Remember the glory days of Sex in the City? I don't know about you, but I watched that show religiously. It was so endearing because it tried so hard to appeal to all single women not exactly in their early 20's anymore, which I was, at the time. But not only did I not in any way live a lifestyle at all similar to theirs (nevermind that they were all straight, save Samantha's lesbian tryst), I didn't know anyone that did. That's kind of how I've felt about the past few seasons of the L Word. I'm a lesbian, live in Los Angeles, I should identify with these women, right? So why was it that each episode left me feeling like this show was a mockery of the life I lived, a cute joke by someone who had no clue, rather than a representation of my life? Nothing rung true, until this season.
That's right. Hi, I'm a lesbian, and I'm joining the military.

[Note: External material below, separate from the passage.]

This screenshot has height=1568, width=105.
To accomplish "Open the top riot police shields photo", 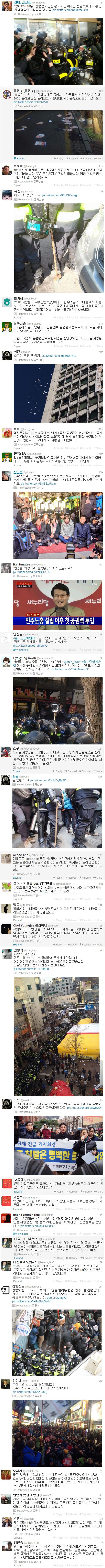I will (x=58, y=51).
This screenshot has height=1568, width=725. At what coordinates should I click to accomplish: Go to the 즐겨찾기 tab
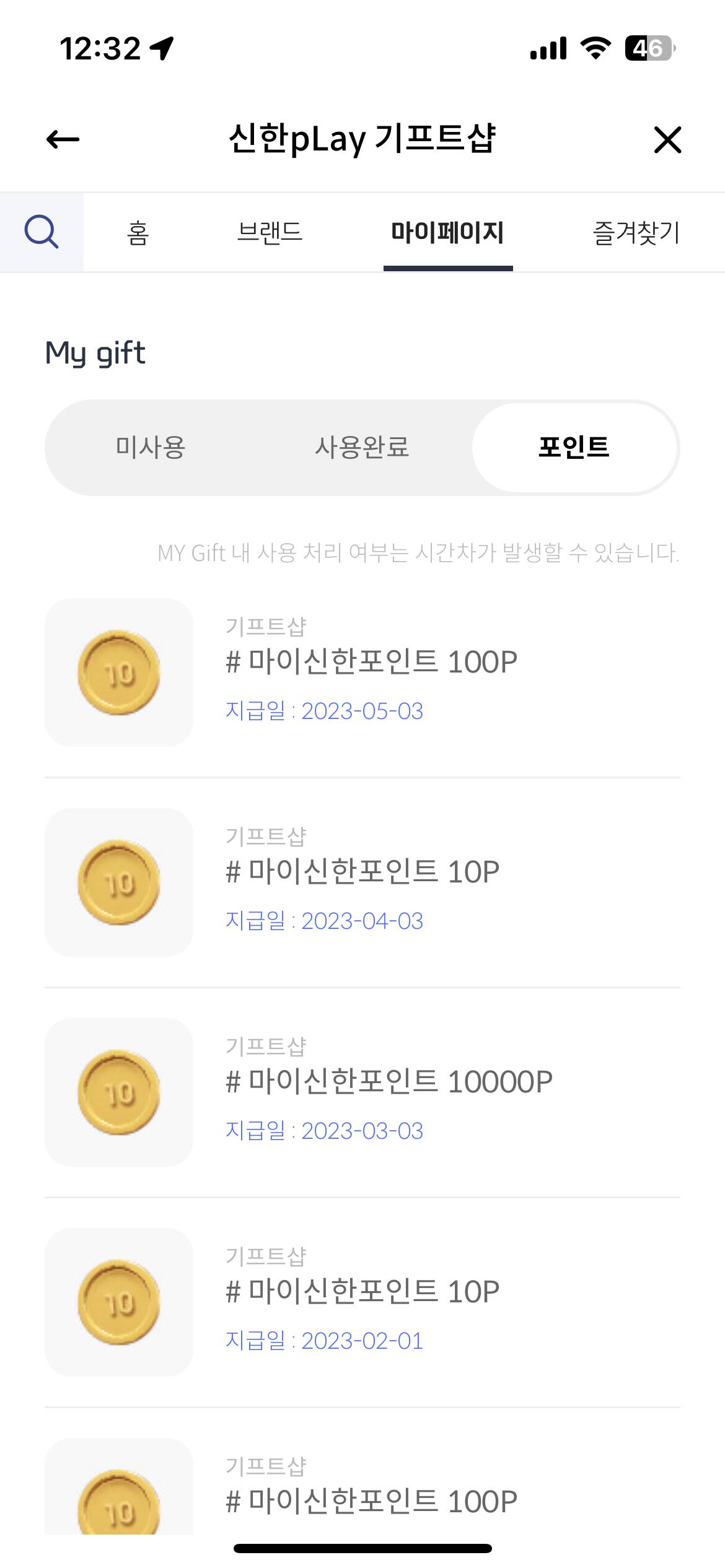[636, 233]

At first, I didn't think it would be much of a problem. I know plenty of women that are out in the military. Hell, I even think they make bad pornos about it. Besides, how hard would it be to avoid talking about women with the straight guys? Oh, and I'm not really interested in horse racing.
That was before I started doing research. I read that while women comprise less than a quarter of the Armed Forces, almost half of all homosexual discharges are women. I was also reading about surprise bed checks in A school (the school that the military sends you to in order to learn your job), specifically, the A school that I'll be at, that resulted in a number of high profile discharges for homosexual conduct. Then, I started reading about jilted lovers, jilted friends, angry coworkers outing lesbians in the military, or even outing people that they weren't positive were lesbians just for vengeance. It was only then that I realized just how deep this closet I'm being provided with is. I know that the pros outweighs the cons, and this isn't a lifelong circumstance, but I must say that I'm scared. I'm scared because I don't know how hard it will be, and I'm scared that I won't be able to back out once I find that out.